To be fair, there were some random incidents that might’ve sparked anyone’s curiosity. On one occasion Scott went to pick up a prescription for me, and the pharmacist handed him birth control pills with my name on it. I’d never had a prescription for birth control meds. It was an error on the part of the pharmacy. But Scott was livid and would not believe that it wasn’t mine. To this day, I can’t convince him otherwise. There were so many of these
Three’s Company
–type misunderstandings—he was like Jack Tripper overhearing part of a conversation, filling in the blanks, and taking it for the truth. I have never cheated on Scott or any other man in my life, and it made me angry for him to believe that I would. Didn’t we have enough on our plates without his unwarranted distrust?

And I didn’t much like the effect the Prozac and Xanax were having on me, either. I felt jacked up and angry all the time. I was going for chill, and it was not happening. This new shrink was just not working out, I thought.

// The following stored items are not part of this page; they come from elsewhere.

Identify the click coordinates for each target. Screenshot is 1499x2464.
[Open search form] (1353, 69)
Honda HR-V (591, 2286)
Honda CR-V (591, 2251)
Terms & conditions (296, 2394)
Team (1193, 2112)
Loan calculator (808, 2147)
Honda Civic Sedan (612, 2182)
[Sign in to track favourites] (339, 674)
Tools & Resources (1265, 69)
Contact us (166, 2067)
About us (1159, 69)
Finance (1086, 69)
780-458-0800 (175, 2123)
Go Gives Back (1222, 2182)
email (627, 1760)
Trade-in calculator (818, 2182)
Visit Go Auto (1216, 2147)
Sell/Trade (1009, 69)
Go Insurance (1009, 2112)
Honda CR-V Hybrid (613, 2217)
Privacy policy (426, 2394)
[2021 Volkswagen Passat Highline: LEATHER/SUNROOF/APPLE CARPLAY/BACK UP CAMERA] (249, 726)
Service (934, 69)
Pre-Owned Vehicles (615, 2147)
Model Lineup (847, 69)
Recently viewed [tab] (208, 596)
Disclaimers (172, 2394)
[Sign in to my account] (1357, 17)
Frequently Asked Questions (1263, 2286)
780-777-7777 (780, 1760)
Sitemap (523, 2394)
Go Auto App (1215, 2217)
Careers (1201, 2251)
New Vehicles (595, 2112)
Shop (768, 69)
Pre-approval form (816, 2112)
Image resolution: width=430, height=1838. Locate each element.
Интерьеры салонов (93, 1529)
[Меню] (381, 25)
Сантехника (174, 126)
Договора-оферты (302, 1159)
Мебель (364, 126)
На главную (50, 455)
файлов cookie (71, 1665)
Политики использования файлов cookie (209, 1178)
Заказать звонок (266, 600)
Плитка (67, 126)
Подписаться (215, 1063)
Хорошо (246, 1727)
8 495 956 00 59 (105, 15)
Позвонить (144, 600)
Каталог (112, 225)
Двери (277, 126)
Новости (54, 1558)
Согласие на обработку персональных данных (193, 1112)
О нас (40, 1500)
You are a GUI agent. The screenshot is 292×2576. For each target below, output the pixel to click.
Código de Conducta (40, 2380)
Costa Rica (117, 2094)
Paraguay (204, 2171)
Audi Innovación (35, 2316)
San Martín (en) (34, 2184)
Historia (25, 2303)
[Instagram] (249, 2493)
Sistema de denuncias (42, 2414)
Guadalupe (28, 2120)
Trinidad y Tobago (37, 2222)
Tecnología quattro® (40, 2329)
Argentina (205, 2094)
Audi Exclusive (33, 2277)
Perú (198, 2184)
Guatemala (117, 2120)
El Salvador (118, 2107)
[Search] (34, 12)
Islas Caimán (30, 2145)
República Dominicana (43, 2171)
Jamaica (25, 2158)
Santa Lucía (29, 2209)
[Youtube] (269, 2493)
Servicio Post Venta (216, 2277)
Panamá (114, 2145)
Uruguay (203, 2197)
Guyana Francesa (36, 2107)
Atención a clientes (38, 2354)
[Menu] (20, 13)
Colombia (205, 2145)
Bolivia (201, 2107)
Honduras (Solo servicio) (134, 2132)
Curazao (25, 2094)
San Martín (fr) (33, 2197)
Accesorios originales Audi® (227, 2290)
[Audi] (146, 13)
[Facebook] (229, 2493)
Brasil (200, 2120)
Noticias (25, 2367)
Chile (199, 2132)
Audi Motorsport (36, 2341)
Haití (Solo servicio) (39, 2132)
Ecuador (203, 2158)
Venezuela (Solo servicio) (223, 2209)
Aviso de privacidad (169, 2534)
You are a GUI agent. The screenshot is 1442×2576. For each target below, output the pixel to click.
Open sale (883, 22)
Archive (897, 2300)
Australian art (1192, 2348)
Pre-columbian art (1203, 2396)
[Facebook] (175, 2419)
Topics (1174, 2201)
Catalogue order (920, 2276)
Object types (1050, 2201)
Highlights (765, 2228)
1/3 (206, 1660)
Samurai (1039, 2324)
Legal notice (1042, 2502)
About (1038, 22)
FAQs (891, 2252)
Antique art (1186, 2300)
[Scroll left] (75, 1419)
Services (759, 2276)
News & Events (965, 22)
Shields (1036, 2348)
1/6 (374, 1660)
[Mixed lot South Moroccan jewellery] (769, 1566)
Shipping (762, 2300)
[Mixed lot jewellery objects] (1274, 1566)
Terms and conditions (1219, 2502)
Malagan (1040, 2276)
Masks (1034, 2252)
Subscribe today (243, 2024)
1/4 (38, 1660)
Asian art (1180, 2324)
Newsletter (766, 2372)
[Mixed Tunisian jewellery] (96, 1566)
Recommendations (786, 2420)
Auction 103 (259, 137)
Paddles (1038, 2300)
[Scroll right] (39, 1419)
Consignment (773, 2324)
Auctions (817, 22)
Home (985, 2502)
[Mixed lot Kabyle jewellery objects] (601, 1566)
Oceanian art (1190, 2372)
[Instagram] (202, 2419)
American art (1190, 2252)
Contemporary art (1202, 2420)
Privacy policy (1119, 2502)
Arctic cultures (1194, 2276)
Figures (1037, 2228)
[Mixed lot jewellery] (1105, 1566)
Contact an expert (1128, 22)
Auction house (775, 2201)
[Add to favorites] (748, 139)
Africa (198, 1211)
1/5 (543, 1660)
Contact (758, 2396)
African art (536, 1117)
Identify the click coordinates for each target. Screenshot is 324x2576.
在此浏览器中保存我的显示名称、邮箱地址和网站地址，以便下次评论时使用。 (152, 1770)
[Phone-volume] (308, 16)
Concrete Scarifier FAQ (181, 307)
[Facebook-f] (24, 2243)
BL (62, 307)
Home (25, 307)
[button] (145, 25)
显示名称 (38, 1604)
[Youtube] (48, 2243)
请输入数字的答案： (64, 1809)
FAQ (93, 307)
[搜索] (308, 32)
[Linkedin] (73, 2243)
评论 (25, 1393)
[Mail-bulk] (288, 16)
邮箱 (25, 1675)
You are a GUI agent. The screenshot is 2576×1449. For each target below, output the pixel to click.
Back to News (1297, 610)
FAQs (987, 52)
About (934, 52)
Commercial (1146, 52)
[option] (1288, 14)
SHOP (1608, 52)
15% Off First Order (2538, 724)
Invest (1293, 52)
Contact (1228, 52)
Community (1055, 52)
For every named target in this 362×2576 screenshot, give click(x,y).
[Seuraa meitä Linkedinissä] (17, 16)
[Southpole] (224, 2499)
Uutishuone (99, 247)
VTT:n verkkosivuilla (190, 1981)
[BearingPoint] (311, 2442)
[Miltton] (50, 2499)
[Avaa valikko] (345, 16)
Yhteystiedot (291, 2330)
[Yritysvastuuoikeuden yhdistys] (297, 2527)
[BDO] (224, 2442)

I decided to stop going to her and to stop taking the drugs, too—once the move to the new home in Sherman Oaks was over and we were settled in, I’d go back to Bernie and figure it out.

Scott was going into the studio every day working with VR; Noah and Lucy were six and four, wanting attention, needing reassurance and affection, surrounded by packing boxes and the chaos involved in being half out of one house and half into another. I could feel a rage building inside me at the messes under the two roofs, and finally insisted that Scott take the kids and go away for a couple of days. “Just go, go,” I said. “Please take them someplace. I need to do this alone, and I can’t think.” He took Noah and Lucy to the Graciela Hotel, just minutes away from our house, and they settled in for a Dad-and-kids sleepover.

If I can just sleep for a while, I thought, I can start all over again. I climbed under the covers and couldn’t calm myself down. Sleep wouldn’t come. I closed the blinds, tried again—nothing. I reconsidered my decision about taking the Xanax—I always hoarded pills, I never threw them away, and the prescription bottle was still in the medicine cabinet. I got up, took a handful, and nothing happened. I decided to go see Scott and the kids. Uncombed, unshowered, I got dressed, putting on a beautiful deep-red Marc Jacobs dress. Looking in the mirror, I realized it was the one I’d been wearing when I ran away to Palm Springs. I thought I liked that dress; now I hated it. I picked up a pair of scissors and began to cut the dress to shreds—while I was still wearing it.

I drove to the hotel, valet-parked the car, and stomped into the lobby. I got Scott’s room number from the guy at the front desk, who had an odd expression on his face. My dress had obviously been torn to pieces; it probably never occurred to him that I’d done it myself.

When I got up to the suite, Scott was in one room; his assistant was in the other with the kids. Scott looked up at me in surprise.

I was sobbing and out of breath. “You need to fix me! I can’t fix myself. I don’t know what’s wrong. Make it stop. You need to fix me! Now!” I was yelling and crying. It was the language of the Chaos Tour, but hard drugs didn’t offer the kind of fix I was begging for. I didn’t know what I meant, I only knew that he had to do something, and he had to do it as soon as possible.